# The Vizsla Diet



## threefsh (Apr 25, 2011)

My hubby has lost 5lbs in a little under 2 weeks with diet and exercising Riley. 8) He's walked/run a total of 61.01 miles for December! (Running is without Riley, of course, because she is too young.) I really think someone should write a book called "The Vizsla Diet" or maybe "The Vizsla Lifestyle". If everyone in the US had to exercise a Vizsla every day, we'd all be in great shape! ;D


----------



## born36 (Jun 28, 2011)

I lost 15lbs from walking my puppy in the first 3 months. It is not a bad outcome. Plus being outside more is worth it.


----------



## redbirddog (Apr 23, 2010)

http://redbirddog.blogspot.com/2010/05/health-and-owning-vizslas.html

"The Vizsla Lifestyle" book would be great _threefsh_. 

They are more than a dog.

Happy healthy trails,
RBD


----------



## RustyBear (Jul 25, 2011)

Great post and congrats to ALL on the weight loss/healthy lifestyle, it truly is refreshing!!!

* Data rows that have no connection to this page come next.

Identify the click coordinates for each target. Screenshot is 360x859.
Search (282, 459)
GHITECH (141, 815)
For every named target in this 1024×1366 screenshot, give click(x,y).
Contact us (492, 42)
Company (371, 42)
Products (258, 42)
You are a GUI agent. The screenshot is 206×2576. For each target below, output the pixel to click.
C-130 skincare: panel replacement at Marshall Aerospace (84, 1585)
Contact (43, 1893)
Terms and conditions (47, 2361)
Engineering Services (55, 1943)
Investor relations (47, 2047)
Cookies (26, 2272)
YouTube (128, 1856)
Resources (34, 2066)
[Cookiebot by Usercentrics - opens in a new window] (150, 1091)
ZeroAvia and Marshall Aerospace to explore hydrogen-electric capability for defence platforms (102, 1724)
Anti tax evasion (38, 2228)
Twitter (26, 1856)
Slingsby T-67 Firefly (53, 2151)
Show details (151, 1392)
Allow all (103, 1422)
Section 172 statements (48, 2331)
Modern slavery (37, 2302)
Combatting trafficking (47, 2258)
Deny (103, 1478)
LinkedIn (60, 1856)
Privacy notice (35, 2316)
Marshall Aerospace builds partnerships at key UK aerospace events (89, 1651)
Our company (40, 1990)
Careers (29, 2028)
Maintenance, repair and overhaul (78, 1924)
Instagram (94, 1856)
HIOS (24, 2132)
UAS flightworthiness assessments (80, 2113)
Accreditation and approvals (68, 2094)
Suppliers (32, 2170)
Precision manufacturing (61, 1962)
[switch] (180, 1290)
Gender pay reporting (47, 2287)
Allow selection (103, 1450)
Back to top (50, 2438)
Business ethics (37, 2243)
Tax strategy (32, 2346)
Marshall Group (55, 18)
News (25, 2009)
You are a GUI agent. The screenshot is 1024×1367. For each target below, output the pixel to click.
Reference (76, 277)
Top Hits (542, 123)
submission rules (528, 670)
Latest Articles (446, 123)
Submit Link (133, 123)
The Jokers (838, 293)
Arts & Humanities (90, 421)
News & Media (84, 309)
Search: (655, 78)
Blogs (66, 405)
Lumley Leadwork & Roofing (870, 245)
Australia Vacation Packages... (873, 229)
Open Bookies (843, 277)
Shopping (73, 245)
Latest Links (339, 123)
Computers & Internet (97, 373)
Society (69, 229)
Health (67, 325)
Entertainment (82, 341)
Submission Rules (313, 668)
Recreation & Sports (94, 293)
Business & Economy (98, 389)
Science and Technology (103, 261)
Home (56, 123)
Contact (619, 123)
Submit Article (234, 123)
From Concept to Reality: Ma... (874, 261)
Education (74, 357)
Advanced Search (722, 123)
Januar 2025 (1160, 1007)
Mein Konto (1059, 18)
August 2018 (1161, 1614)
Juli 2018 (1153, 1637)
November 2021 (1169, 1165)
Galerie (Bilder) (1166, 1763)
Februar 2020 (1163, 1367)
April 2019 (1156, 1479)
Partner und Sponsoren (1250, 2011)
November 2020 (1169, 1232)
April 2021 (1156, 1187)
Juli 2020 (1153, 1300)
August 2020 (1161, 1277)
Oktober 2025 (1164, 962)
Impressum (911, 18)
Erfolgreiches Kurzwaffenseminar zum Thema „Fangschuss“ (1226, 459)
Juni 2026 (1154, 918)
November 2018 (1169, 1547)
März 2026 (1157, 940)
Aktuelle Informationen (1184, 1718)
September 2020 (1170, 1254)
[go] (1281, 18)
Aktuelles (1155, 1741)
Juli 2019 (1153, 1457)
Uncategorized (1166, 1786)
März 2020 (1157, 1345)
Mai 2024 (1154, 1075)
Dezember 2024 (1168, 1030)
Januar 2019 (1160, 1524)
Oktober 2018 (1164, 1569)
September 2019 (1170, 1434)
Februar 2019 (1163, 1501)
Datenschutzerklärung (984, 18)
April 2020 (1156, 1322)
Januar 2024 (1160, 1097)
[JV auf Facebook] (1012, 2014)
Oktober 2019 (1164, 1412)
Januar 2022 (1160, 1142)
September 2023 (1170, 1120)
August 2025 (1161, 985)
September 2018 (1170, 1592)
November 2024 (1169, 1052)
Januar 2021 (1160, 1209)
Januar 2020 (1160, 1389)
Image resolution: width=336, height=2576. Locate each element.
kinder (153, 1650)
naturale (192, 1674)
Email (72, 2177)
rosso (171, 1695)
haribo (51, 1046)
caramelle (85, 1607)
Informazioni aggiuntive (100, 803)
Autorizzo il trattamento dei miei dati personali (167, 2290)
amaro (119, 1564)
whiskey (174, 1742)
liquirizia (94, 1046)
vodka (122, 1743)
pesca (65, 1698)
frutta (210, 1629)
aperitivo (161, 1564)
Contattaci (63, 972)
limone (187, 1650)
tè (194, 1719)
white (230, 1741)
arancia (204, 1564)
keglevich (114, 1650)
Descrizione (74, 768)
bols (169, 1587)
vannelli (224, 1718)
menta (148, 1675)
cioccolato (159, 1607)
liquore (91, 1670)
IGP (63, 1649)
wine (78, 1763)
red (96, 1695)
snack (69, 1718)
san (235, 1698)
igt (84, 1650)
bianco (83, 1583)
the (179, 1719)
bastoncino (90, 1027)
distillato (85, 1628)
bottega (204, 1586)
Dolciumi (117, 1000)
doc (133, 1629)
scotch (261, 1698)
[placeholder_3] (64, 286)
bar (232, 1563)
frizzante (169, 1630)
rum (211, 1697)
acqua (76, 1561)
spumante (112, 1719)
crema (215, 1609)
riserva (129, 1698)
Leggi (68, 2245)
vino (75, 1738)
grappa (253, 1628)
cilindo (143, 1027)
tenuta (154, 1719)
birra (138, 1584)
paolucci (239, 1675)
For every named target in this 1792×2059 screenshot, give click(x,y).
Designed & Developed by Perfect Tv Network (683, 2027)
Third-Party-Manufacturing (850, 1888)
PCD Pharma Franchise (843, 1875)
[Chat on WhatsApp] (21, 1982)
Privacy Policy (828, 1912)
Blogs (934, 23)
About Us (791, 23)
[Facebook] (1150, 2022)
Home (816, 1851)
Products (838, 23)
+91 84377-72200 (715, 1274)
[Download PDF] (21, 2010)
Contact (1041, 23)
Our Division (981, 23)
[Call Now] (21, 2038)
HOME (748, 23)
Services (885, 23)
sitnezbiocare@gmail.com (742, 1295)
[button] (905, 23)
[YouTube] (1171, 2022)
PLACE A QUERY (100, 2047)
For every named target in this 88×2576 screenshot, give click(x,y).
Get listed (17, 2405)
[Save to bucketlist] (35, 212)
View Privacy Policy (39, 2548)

When we first got Rusty, end of July 2011... I thought my husband and I were doomed since we weren't going to be able to hit the gym like we normally do. WRONG. I've been able to maintain a weight I've only been at when I trained for my first half marathon a year ago.... I never thought I would be at this weight unless I was doing marathons, etc... All I needed was my crazy baby Rusty.... Like others, I can't believe how much I really did used to SIT and be lazy. As much as I like to work out...I've never ran outside past Oct (we live in MN) my whole life.....now there isn't a temp or weather condition that keeps us from "suiting up" to get outside. Christmas was filled with LOTS of Under Armour Coldgear products, lol.


----------



## DougAndKate (Sep 16, 2011)

RustyBear said:


> Christmas was filled with LOTS of Under Armour Coldgear products, lol.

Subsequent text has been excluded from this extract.